Eutelsat-9B, is a high-capacity Ku-band satellite built by the Space Systems division of Airbus Defence and Space (formerly Astrium). Based on a Eurostar E3000 platform, its 56 transponders will deliver to Eutelsat fresh resources and enhanced performance for broadcasting at the established 9 degrees East location via multiple service areas over Europe. This capacity will be spread across five footprints, with frequency reuse optimizing overall bandwidth. According to Eutelsat, the satellite will address high-growth digital TV markets through one pan-European footprint delivering wide coverage and four regional footprints over Italy, Germany, Greece, Scandinavia, Baltic and Ukraine.

Eutelsat-9B will also host the first data relay payload for the European Data Relay Satellite System, EDRS, being implemented through a Public-Private Partnership, PPP, between Airbus and the European Space Agency, ESA. The EDRS constellation will enable two-way, high-volume data relay between observation satellites in the low-Earth orbit and their ground control stations on Earth. This capability promised to cut reaction time for a wide range of operations such as disaster monitoring and emergency operations.

The EDRS-A payload hosted on Eutelsat-9B comprises a laser communications terminal and a Ka-band inter-satellite link that will retrieve high volumes of data sent from low orbit satellites, airborne platforms and the International Space Station. The data can then be immediately transmitted from geostationary orbit back to EDRS ground stations.

render

Eutelsat-9B specifications:

Spacecraft mass (at launch vehicle separation) 5,162-5,175 kilograms
Number of transponders 56 (66 according to some sources)
Orbital position 9 degrees East longitude
Life span 15 years
Spacecraft developer Airbus Defence and Space
Spacecraft platform Eurostar-3000
Spacecraft operator and owner Eutelsat S.A.

 

Road to the launch pad

The International Launch Services, ILS, the company that markets Proton rocket to commercial customers around the world, announced the agreement for this launch on Jan. 15, 2014. The mission to deliver the Eutelsat-9 satellite was previously planned in the second quarter of 2015. (On October 30, 2015, the ILS announced that it had reached an agreement with Eutelsat to launch an undisclosed number of additional satellites over a seven-year period from 2016 to 2023.)
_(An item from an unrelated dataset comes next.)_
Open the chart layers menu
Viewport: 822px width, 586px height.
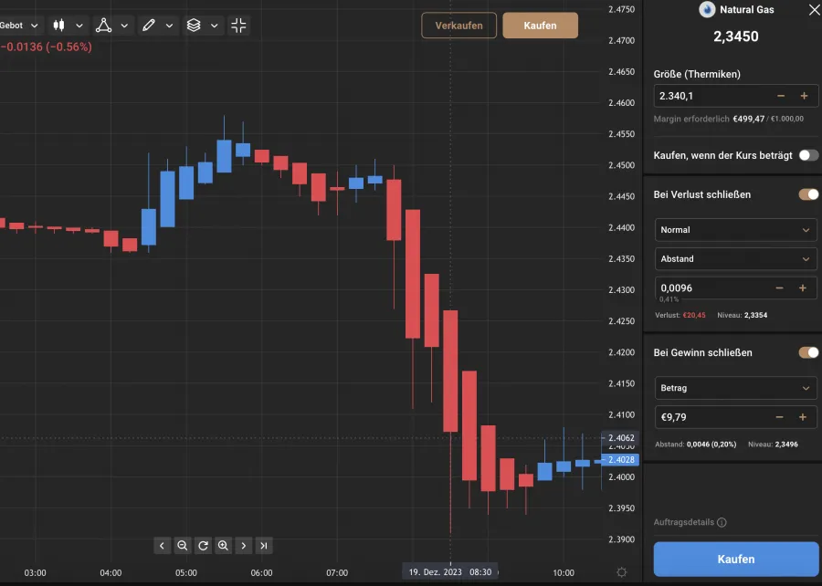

Before the Proton rocket accident with MexSat-1 satellite on May 16, 2015, the launch of Eutelsat-9B was expected in July or August 2015. After the delay of the ExoMars-2016 mission in September 2015, from January to March 2016, the mission was considered either at the end of January or in April 2016, depending on the progress with earlier missions.

The Eutelsat-9B launch campaign in Baikonur started with the arrival of the satellite on Nov. 21, 2015, followed by its Airbus processing team three days later, however the propellant and pressurized gasses for the spacecraft arrived by train only on December 7. The spacecraft was then fueled by December 11, 2015.

On December 13, 2015, the Airbus team prepared and transferred the fully fueled satellite from Hall 103A to Hall 101 inside the 92A-50 facility in Baikonur. The satellite was then integrated with its adapter provided by RUAG and GKNPTs Khrunichev, serving as an interface with the Briz-M upper stage.

By mid-December, engineers working at Hall 101, performed a multitude of tests on the satellite before it could be integrated with the launch vehicle.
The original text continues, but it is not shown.